#### Extracted text
Perfectionism is a trap.

Though it may seem like perfectionism has your best interest in mind, it plays out much differently in the unfoldment of life.

Perfectionism can be stifling. Though the drive for perfection can sometimes push you towards your goals, it most often creates delusional expectations, paralyzing procrastination and harsh self-criticism (as well as external criticism).

We all know (on some level) that perfection doesn’t exist in this reality, so there is an inherent chasm of doubt whenever we chase perfection. The chasm of doubt and subtle anxieties of cognitive dissonance put us on the operating system of fear, where fear becomes the dominant motivating force. This is how perfectionism can make us hyper-critical (to both ourselves and others) as well as prevent us from even starting things (because of the fear that it won’t be perfect).

Nature is imperfect, yet the imperfection of nature is what makes it beautiful, unique and ever-changing. Perfection is stagnation. Perfection is static. Perfection is permanence, which defies the very nature of our impermanent Universe. The only constant is change (in this reality at least), so you might as well embrace the paradoxical perfection of ever-changing imperfection. Imperfection is a gift, as it allows for uniqueness and the potential for perpetual improvement. Forgo the pursuit of perfection, accept where you are in each moment and strive for continual improvement.

Being happy doesn’t mean that everything is perfect. It means that you’ve decided to look beyond the imperfections.
~ Gerard Way

 
Overcoming Perfectionism Through Belief Transmutation

One way to overcome perfectionism is to replace limiting beliefs with new, more empowering beliefs. This is the alchemical art of transmutation.

Examples of limiting beliefs regarding perfection:

  • I have to be perfect in order to be worthy.
  • Everything has to be perfect for me to be happy.

#### Stated exercise
In the passage on perfectionism, what is replacing limiting beliefs with new, more empowering beliefs called?

#### Data
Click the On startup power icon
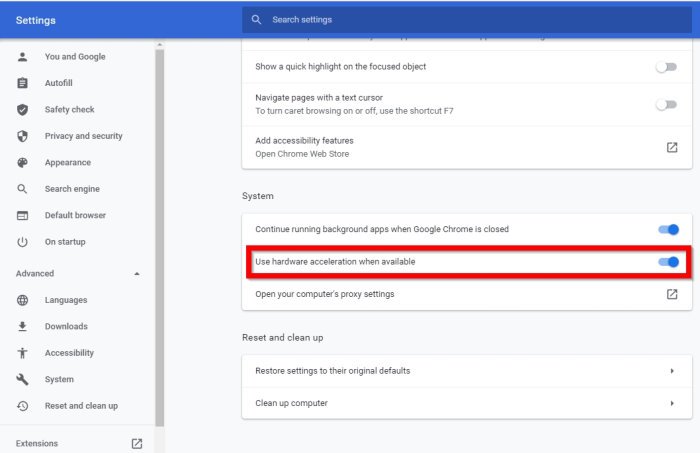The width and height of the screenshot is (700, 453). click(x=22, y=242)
--
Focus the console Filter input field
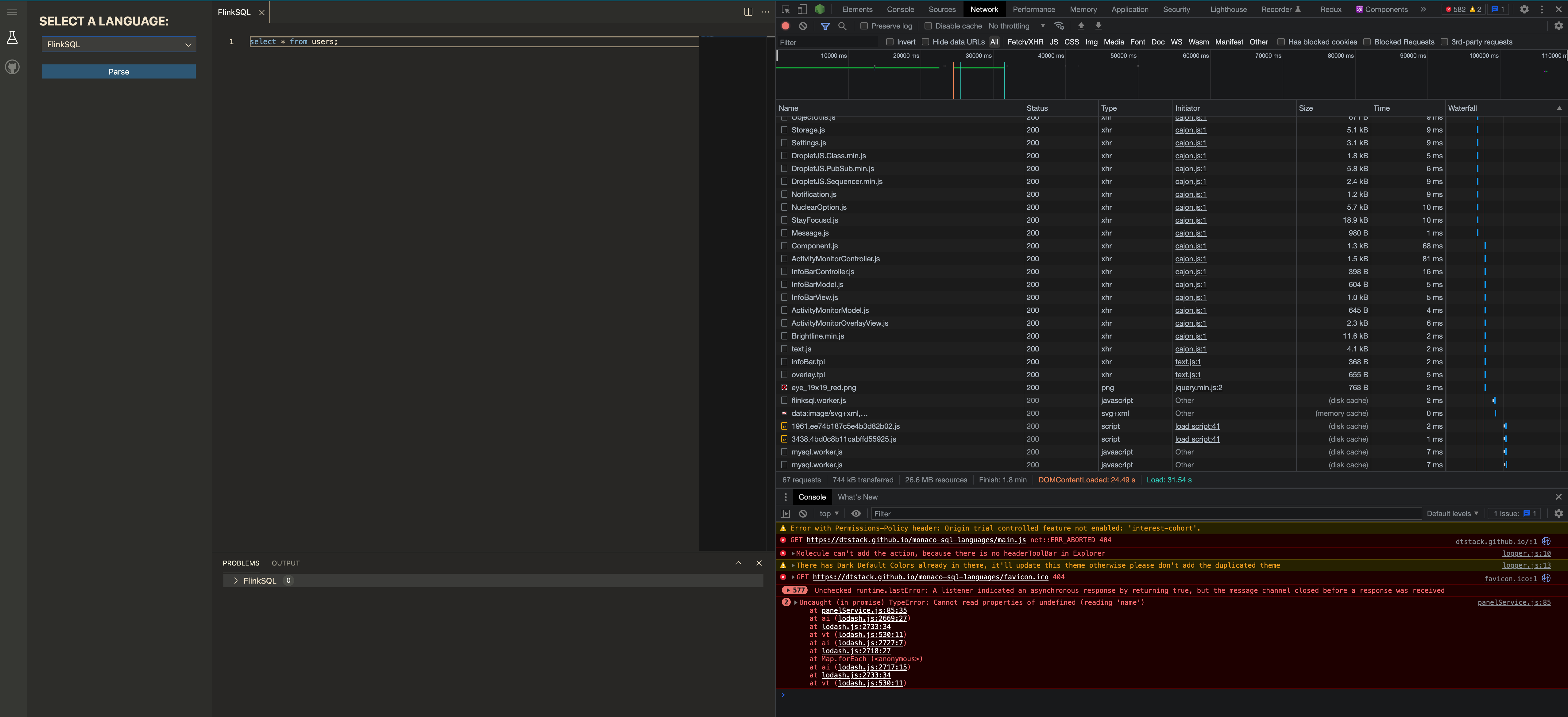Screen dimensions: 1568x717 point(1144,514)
--
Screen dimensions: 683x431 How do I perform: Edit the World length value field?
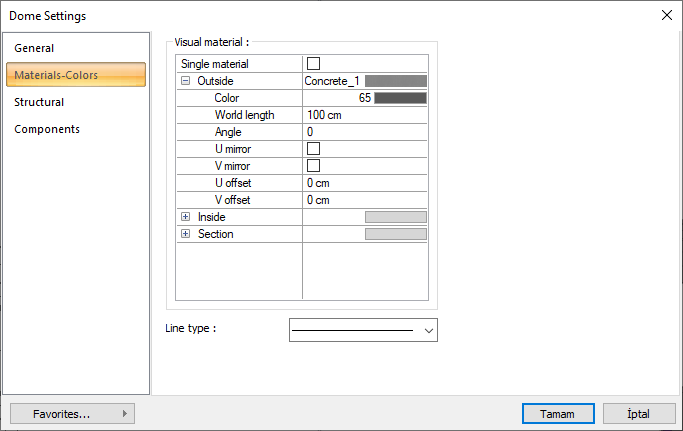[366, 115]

#### Final result
The alchemical art of transmutation.